Tag Archives: mushrooms

Harvesting fungi

About a week after tucking my mushroom box away in the bottom of my closet, the little buggers starting coming up. Then they started growing so quickly it was a bit disturbing.

Mushrooms

I had to try one.

Harvest

It was quite mushroom-y, and not at all like the cartons from the store.

Snack

The next day – and you can see the spot where the snack vanished – they’d doubled in size again.

Giants

I read in the little guide that mushrooms, when they are young, will often double their size daily. I think we can safely say this is true.

Big

A little frightened that they would start to crawl out of the box and kill me while I slept, I decided to take the first harvest.

Cut

They’re very pretty, and spectacularly easy to grow. Like goldfish, without having to change the water.

Button mushroom

Did I mention they were quite large? The one in the middle is one from a carton we picked up at the store the other day, before I went on a rampage through my personal mushroom bed.

Comparison

Ah, and the taste: magnificent. Sauteed in some olive oil, with salt, pepper, and some sliced onions, served alongside some organic, grass-fed burgers.

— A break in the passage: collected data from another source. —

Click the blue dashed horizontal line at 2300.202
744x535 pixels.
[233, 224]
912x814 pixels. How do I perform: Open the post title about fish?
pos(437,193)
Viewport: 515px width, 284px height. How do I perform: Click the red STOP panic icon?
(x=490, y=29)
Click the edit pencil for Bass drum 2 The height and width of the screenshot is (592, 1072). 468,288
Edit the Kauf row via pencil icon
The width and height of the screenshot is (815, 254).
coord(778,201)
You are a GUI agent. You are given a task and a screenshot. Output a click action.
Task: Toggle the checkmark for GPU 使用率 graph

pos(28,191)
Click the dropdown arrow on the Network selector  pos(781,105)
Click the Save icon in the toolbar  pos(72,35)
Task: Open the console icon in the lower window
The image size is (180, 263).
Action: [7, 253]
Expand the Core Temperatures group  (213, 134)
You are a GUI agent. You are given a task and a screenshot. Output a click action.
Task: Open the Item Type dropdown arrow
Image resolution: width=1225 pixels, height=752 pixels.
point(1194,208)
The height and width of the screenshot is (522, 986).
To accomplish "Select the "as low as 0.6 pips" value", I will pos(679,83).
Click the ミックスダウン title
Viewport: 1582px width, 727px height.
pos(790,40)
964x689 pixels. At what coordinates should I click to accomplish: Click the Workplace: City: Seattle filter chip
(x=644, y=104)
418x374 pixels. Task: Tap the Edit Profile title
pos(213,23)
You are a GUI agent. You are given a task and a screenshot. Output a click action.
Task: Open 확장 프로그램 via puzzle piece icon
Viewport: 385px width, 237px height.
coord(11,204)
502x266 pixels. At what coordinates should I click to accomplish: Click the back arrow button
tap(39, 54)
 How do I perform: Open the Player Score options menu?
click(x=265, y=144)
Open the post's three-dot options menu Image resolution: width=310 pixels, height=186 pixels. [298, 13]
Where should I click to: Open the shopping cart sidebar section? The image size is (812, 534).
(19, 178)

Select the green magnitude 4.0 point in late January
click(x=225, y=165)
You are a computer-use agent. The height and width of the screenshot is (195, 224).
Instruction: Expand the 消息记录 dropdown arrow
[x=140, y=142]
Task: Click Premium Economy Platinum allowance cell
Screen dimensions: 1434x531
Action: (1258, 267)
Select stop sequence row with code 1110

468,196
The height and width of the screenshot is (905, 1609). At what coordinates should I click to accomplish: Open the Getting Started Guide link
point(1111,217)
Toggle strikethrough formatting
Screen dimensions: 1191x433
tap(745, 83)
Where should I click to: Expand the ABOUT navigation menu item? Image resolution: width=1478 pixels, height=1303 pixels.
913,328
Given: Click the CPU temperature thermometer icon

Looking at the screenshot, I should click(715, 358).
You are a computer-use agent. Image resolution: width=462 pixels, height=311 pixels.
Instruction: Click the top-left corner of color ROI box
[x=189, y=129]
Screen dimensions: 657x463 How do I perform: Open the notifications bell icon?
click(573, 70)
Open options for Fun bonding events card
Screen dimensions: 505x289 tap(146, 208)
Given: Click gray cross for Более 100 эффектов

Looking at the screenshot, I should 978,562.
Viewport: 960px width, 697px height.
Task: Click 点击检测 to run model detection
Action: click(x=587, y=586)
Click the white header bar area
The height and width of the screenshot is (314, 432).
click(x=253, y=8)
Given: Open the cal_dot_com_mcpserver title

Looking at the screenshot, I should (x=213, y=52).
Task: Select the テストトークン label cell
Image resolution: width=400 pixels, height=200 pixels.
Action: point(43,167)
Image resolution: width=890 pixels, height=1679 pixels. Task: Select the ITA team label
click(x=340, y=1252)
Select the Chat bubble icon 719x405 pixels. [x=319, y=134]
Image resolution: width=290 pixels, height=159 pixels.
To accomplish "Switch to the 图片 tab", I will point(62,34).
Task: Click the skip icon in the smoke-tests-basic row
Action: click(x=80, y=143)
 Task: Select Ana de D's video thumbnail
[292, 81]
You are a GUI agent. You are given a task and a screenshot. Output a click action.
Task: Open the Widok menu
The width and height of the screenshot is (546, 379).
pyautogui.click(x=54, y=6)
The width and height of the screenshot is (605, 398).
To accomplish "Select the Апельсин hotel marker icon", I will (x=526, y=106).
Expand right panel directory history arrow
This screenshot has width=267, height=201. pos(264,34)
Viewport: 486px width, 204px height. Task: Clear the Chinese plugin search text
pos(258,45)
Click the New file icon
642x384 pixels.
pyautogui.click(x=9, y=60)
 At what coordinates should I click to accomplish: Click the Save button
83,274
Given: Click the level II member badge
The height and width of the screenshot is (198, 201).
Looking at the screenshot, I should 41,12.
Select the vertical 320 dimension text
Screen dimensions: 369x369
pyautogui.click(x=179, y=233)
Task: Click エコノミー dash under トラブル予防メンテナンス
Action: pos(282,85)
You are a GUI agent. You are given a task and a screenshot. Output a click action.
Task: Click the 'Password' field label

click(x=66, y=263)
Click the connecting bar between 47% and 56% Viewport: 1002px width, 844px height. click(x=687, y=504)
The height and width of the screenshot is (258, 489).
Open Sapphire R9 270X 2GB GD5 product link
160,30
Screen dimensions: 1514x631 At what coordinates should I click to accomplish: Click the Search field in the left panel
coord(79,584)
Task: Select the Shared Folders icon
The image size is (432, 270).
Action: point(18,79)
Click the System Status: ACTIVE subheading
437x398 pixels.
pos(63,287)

Keep ’em in the dark and feed ’em crap

That’s what you do with geeks who are low on the totem pole. Those of us who worked back in the day for a very, very large, and very, very well known  ISP but managed to escape know this well.

Know what else you keep in the dark and feed (pasteurized, inoculated) crap? That’s right.

Mushrooms!

One of my gifts for the holiday. The instructions there say not to open the kit prior to the date on the box. That was the 25th, as is happened, the very day it was given to me. Handy.

Opening the box

Not much to look at, is it? I’d always thought it would be cool to grow our own mushrooms. We probably go through more of them than the average family, and being able to harvest them when we want or as we need always seemed rather nifty.

Dirt

This is the base, which was moist and looked a bit like what you’d find in the bottom of a rabbit cage. But my friends, it smelled rich and loamy, the way I dream the soil outside for my gardening areas would smell were it something other than what mostly resembles beach sand.

Dry peat

On top of the base, in a separate package, was a bag of dry peat. The instructions said to pour a specific amount of water into this, mix it, and let it sit. So I did, for once, follow the instructions.

Mix

After allowing it to sit, then mixing it up well by hand, I had another batch of moist, rich material. Finally, the instructions said to spread this new  moist material on the base, and then give it a little raking with a fork.

Finally

The raking roughs up the surface so the mushrooms can take hold – akin to the way a patch of ground needs to be prepared for grass seed, really.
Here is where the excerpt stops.